Users of hardware wallets have reported receiving physical letters that impersonate official communications from the security and compliance teams of Trezor and Ledger. These letters are printed on letterheads to enhance their credibility.

It remains unclear how these letters are targeted, but both Trezor and Ledger have experienced data breaches in recent years that exposed customer contact details.

One such letter impersonating Trezor, as received by cybersecurity expert Dmitry Smilyanets, warns users about the mandatory implementation of an “Authentication Check” by February 15, 2026. The letter instructs users to scan a QR code with their mobile device to enable the feature.

The fake Trezor letter states, “To avoid any disruption to your Trezor Suite access, please scan the QR code with your mobile device and follow the instructions on our website to enable Authentication Check by February 15th, 2026.”
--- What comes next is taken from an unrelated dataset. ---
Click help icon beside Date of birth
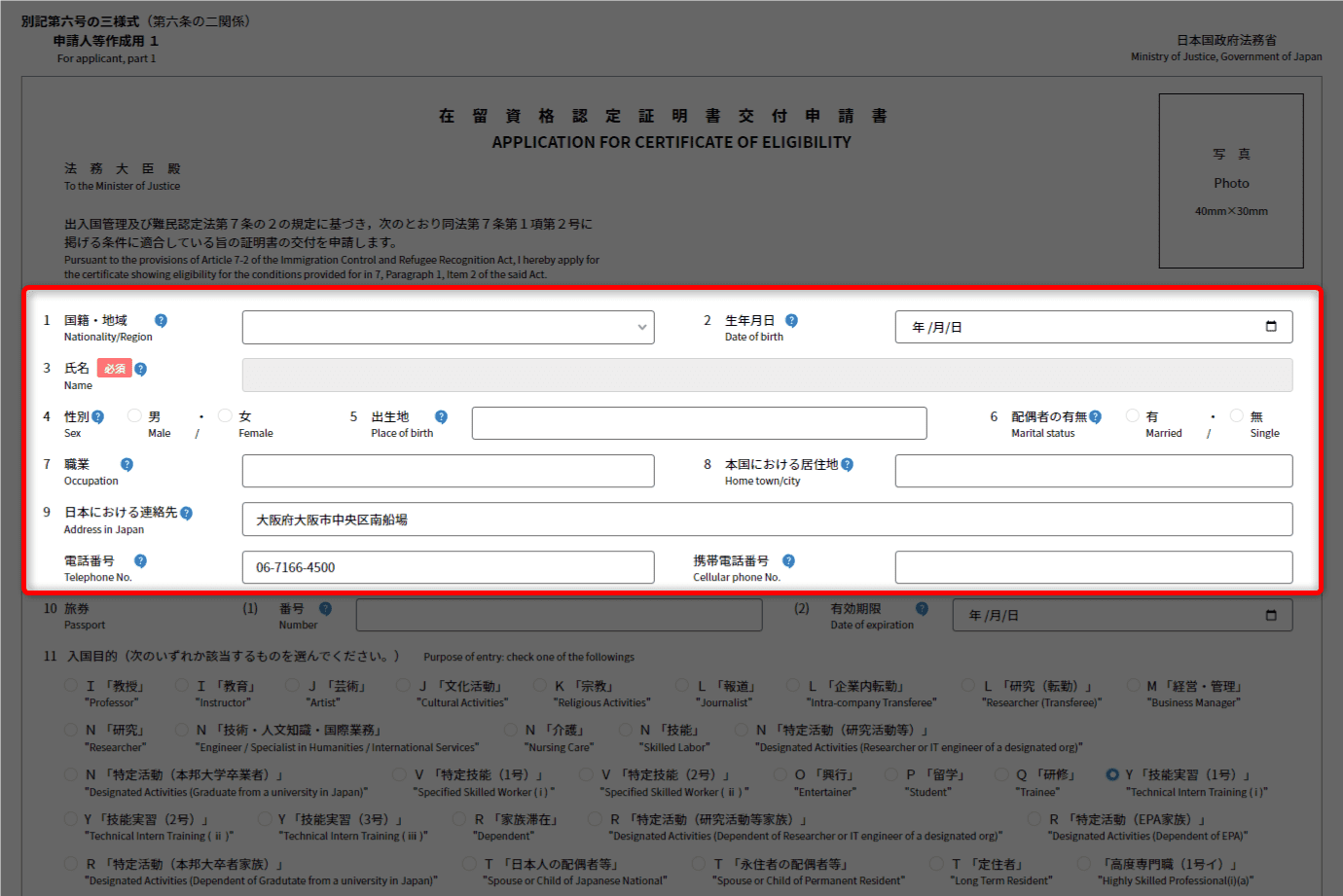1343x896 pixels. [791, 321]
Similarly, a Ledger-themed letter shared online notifies users about a mandatory “Transaction Check” that must be completed by October 15, 2025, to prevent disruptions. Victims who scan the QR codes are directed to phishing sites that mimic official Trezor and Ledger setup pages, including:

• https://trezor.authentication-check[.]io/
• https://ledger.setuptransactioncheck[.]com/

As of now, the Ledger phishing domain is offline, while the Trezor phishing site is flagged by Cloudflare as a phishing site.

The Trezor phishing page urges users to complete the Authentication Check setup by February 15, 2026, with a specific note for users who purchased certain Trezor models after November 30, 2025. The phishing site emphasizes the importance of completing the process to avoid potential disruptions.

Clicking the “Get Started” button on the phishing sites leads users to pages warning about potential consequences of not completing the authentication process, creating a sense of urgency to proceed.

If victims continue, they are directed to a final phishing page where they are asked to enter their wallet recovery phrase. This critical information is then transmitted to the threat actors, enabling them to access and potentially steal funds from the victim’s wallet.

Although phishing emails targeting Trezor and Ledger users are common, physical mail phishing campaigns are relatively rare. In previous instances, threat actors have mailed modified Ledger devices to steal recovery phrases during the setup process.

Protect Your Recovery Phrases

Recovery phrases, also known as seed phrases, are vital for accessing cryptocurrency wallets as they represent the private keys controlling the funds. It is crucial never to share these phrases with anyone as it grants full control over the wallet and its contents.

Both Trezor and Ledger emphasize that they will never request users to disclose their recovery phrases through any means. When restoring a wallet, recovery phrases should only be entered directly on the hardware wallet device, not on any external device or website.